Board President Hisashi Sugaya characterized the Green Cross as "the right use in the wrong place." Board members Katharine Albright and Randall Knox decried "NIMBY" sentiment in a neighborhood that, in Knox's words, had recently become "more expensive, whiter, and more middle-class."

Pot Club Looks for New Location

In the end, all parties agreed that the ideal solution would be for the Green Cross to relocate. The Board of Appeals voted to uphold the club's suspension, but to allow it to operate for six months--subject to Badiner's conditions--while it sought a new space.

"I think the board was really fair in what they did to satisfy a large group of neighbors and a large group of patients," Reed told the media after the hearing. "I think we won here tonight. The neighbors also won. It was a win for everybody."

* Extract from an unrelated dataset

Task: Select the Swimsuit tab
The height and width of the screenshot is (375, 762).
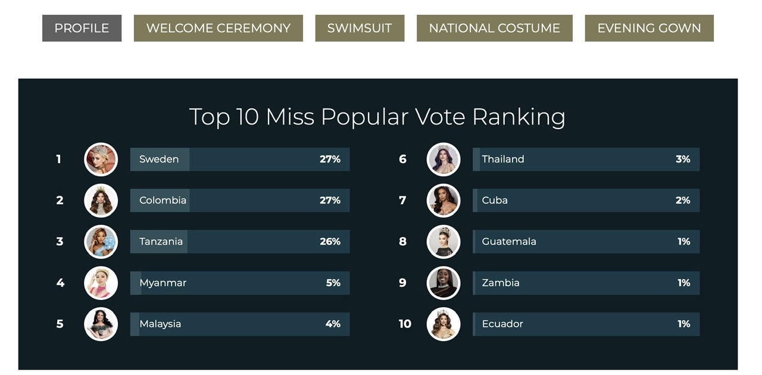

"We believe the [Board of Appeals] got it right," the FOCC said in a prepared statement. "Noe Valley supports medical marijuana, but its neighborhood commercial districts cannot support uses that serve 60-70 customers per hour."

Dufty's response was: "I'm hopeful that this can be a win-win for all sides, that a more appropriate place can be found for the Green Cross, and the neighborhood can get back to where it was."

Although Dufty and Badiner said they were eager to help the Green Cross find a new location, no one pretends that the search will be easy, in light of the strict limitations in the supervisors' new ordinance.

"I want to assure the neighborhood residents that we are working diligently to find a new home," Reed told the Voice. "We have looked at 27 locations and are in the process of inquiring about another dozen. But thanks to the NIMBY-inspired location and proximity restrictions, finding a new location feels much like finding a needle in a haystack."